Just the ‘short lines in the middle’ to go. The method is the same. I’m describing a beautiful angel, so at some point I found ‘pure’ and ‘allure’. To get there I might have put a few different words into the Rhymezone search, found their synonyms, and eventually discovered a couple of words which rhyme and which appeal to me (all very subjective). Here are the completed lines:

    So angelic, so pure
    Such a dazzling allure

I often think of a word but know it’s boring, so the synonym lookup is useful for that. If I thought of ‘shiny’ I could then find ‘dazzling’, which is a far better word here.

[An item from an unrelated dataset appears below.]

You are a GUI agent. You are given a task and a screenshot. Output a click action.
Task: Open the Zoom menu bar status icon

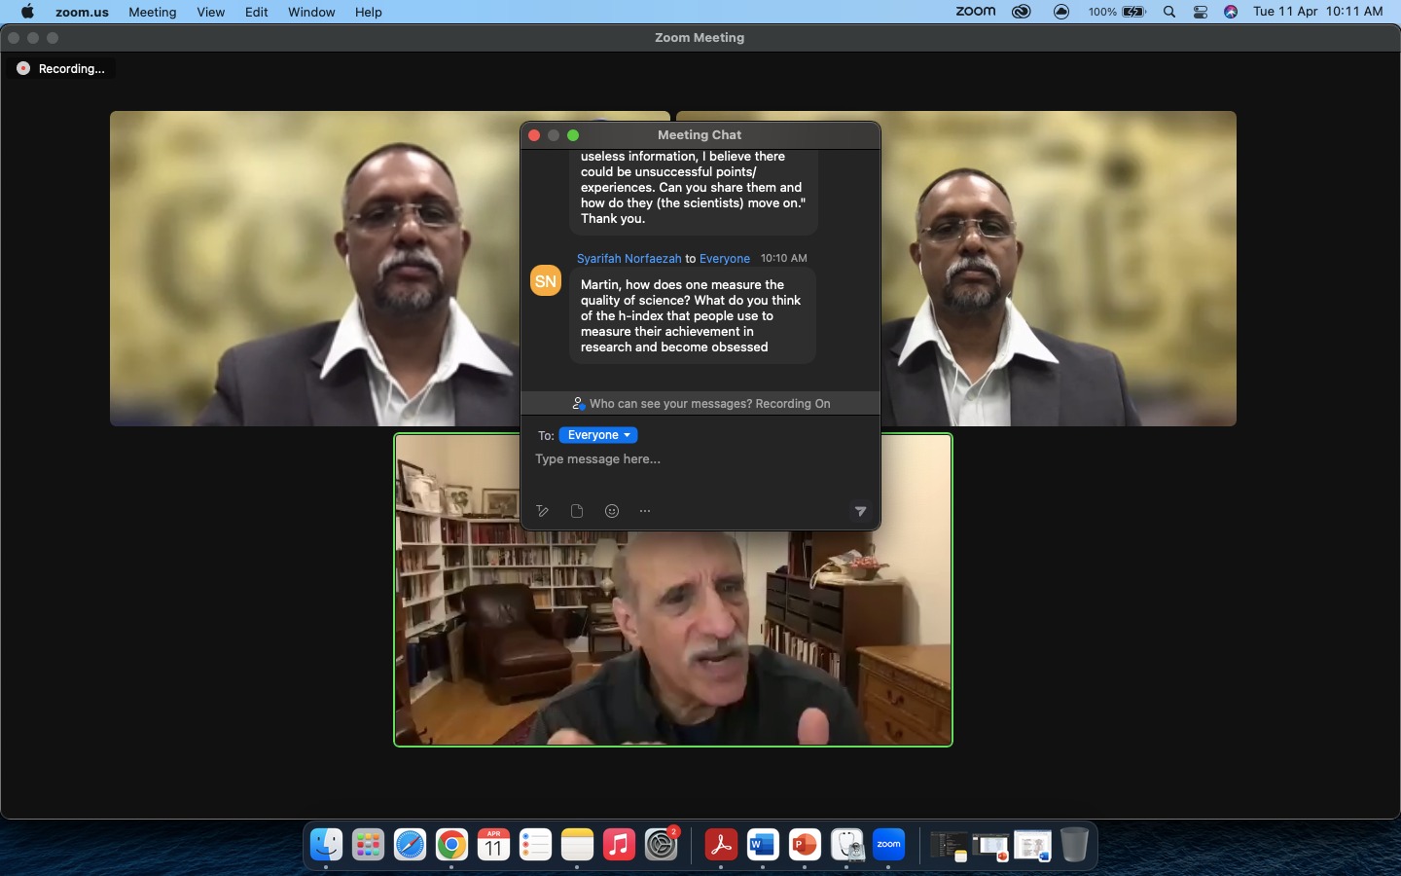point(975,12)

I do want to emphasise that if a word looks like it isn’t good enough (too bland, perhaps), there are probably many other words which can be used instead. Synonyms, related words, rhymes which lead to a different meaning altogether, are all part of the process. If you change the word at the end of the line, of course, you are going to need to make sure your rhymes are all intact.

I should also mention alliteration, which for any humorous poem is something you cannot ignore. That is, two or more words, side by side, beginning with the same letter/sound. Decide which one is better:

    Shower of shimmering lights
    Shower of glittering lights

I hope you picked the first one. Similarly ‘heavenly heights’ is alliterative. It’s pleasing to the senses when you recite it. Why? It just is. Don’t question the magic!

So, with those 3 additional lines, it’s done. That’s the whole limerick. Here it is once more:

    In a shower of shimmering lights
    She descends from the heavenly heights
    So angelic, so pure
    Such a dazzling allure
    But there’s quite a big hole in her tights

Conclusion

Straightforward? I like to think so. I’ve gone to great lengths to describe things in detail, but basically you just need to make your poem rhyme, make it fit the metre, and make it fun. It can be a time-consuming process, and sometimes it’s not easy to produce something you’re happy with, but as with many things, the work you put in makes the end result all the more satisfying.

So let me try one more, completely improvised for this journal:

    If a limerick you will be writing
    Try to make it sound really exciting
    If you can’t tell a tale
    And you think you may fail
    Add a rude little word or some fighting

That took me 2 minutes from start to finish... perhaps it shows!

Remember that you can use these same guidelines for writing any other poetic form, so long as it has metre and rhyme.

Good luck!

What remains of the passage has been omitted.